- _Excerpted records_:
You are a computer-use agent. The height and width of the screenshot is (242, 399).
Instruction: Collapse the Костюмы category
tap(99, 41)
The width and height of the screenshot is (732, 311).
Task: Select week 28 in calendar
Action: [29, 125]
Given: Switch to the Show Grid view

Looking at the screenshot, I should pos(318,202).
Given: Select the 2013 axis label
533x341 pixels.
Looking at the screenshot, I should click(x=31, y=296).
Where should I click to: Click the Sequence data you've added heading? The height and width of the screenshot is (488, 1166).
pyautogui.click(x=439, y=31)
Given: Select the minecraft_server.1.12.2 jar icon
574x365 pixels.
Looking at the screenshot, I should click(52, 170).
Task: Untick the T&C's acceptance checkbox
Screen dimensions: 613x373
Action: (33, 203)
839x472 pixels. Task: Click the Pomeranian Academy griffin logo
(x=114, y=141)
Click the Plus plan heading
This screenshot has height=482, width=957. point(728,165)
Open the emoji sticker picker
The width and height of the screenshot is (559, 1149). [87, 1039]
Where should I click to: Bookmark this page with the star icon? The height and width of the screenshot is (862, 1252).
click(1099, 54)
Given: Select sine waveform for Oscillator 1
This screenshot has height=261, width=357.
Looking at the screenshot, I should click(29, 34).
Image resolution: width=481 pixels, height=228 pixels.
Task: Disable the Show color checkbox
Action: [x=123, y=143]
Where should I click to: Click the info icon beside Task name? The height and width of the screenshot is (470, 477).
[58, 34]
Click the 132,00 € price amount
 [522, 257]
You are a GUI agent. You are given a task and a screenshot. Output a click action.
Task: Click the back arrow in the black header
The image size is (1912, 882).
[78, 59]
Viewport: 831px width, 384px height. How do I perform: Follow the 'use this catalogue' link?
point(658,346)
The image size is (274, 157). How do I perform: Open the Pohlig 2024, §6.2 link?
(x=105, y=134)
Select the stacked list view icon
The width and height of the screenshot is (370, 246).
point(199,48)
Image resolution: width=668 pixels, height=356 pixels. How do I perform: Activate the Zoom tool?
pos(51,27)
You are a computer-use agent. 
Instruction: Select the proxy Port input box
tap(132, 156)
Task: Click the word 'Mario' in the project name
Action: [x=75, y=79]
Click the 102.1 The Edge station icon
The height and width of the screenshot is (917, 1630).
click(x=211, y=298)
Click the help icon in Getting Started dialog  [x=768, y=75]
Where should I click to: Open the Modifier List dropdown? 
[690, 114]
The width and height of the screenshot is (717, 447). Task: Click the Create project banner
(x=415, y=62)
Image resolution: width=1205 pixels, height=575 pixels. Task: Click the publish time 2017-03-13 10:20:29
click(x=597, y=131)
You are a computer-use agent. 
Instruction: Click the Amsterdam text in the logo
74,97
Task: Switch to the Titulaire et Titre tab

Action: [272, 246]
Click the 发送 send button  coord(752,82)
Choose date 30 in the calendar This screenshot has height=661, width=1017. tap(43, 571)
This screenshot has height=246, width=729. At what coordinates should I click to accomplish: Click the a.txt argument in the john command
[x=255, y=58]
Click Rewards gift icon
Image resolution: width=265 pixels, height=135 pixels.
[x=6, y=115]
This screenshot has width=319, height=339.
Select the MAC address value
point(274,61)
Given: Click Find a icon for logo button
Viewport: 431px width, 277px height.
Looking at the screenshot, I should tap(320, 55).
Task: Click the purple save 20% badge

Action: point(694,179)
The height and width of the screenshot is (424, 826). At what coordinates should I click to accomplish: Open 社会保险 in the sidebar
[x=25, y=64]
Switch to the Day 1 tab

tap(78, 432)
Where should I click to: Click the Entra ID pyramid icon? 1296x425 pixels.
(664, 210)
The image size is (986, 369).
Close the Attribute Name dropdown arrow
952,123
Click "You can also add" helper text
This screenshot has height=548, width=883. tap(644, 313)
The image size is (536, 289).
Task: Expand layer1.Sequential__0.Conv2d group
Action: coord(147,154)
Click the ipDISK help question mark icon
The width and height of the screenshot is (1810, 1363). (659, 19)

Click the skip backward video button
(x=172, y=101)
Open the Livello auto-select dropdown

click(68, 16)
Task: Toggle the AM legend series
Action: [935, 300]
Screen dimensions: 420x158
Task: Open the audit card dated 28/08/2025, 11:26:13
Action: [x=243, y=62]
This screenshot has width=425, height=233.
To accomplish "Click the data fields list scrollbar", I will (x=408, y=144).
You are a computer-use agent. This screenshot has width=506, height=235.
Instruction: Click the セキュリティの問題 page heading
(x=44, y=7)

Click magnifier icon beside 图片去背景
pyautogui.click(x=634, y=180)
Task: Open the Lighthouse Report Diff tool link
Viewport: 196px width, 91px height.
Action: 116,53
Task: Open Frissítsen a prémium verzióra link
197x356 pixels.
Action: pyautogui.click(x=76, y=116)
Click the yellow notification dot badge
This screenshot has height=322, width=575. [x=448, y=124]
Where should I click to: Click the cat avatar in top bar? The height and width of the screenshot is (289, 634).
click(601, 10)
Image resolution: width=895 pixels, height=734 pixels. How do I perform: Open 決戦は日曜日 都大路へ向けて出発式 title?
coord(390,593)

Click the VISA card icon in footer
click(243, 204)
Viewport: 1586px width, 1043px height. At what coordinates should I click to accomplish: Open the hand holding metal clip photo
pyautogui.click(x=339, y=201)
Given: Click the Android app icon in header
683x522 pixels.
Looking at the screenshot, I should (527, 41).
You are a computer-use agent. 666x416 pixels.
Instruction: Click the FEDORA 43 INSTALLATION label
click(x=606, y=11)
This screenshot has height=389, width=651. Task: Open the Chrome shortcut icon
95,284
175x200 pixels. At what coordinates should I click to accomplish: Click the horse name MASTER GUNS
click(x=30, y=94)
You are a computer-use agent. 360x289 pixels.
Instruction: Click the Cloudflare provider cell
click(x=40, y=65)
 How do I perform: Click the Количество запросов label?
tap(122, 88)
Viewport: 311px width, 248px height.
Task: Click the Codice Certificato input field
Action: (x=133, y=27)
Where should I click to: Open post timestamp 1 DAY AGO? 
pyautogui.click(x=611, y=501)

- _Exercise requirements_:
Go through the data and show every line where "agent" occurs.

- _Solution to the problem_:
You are a computer-use agent. The height and width of the screenshot is (242, 399).
You are a GUI agent. You are given a task and a screenshot. Output a click action.
You are a computer-use agent. 
You are a computer-use agent. 
You are a computer-use agent. This screenshot has width=506, height=235.
You are a computer-use agent. 666x416 pixels.
You are a computer-use agent. 360x289 pixels.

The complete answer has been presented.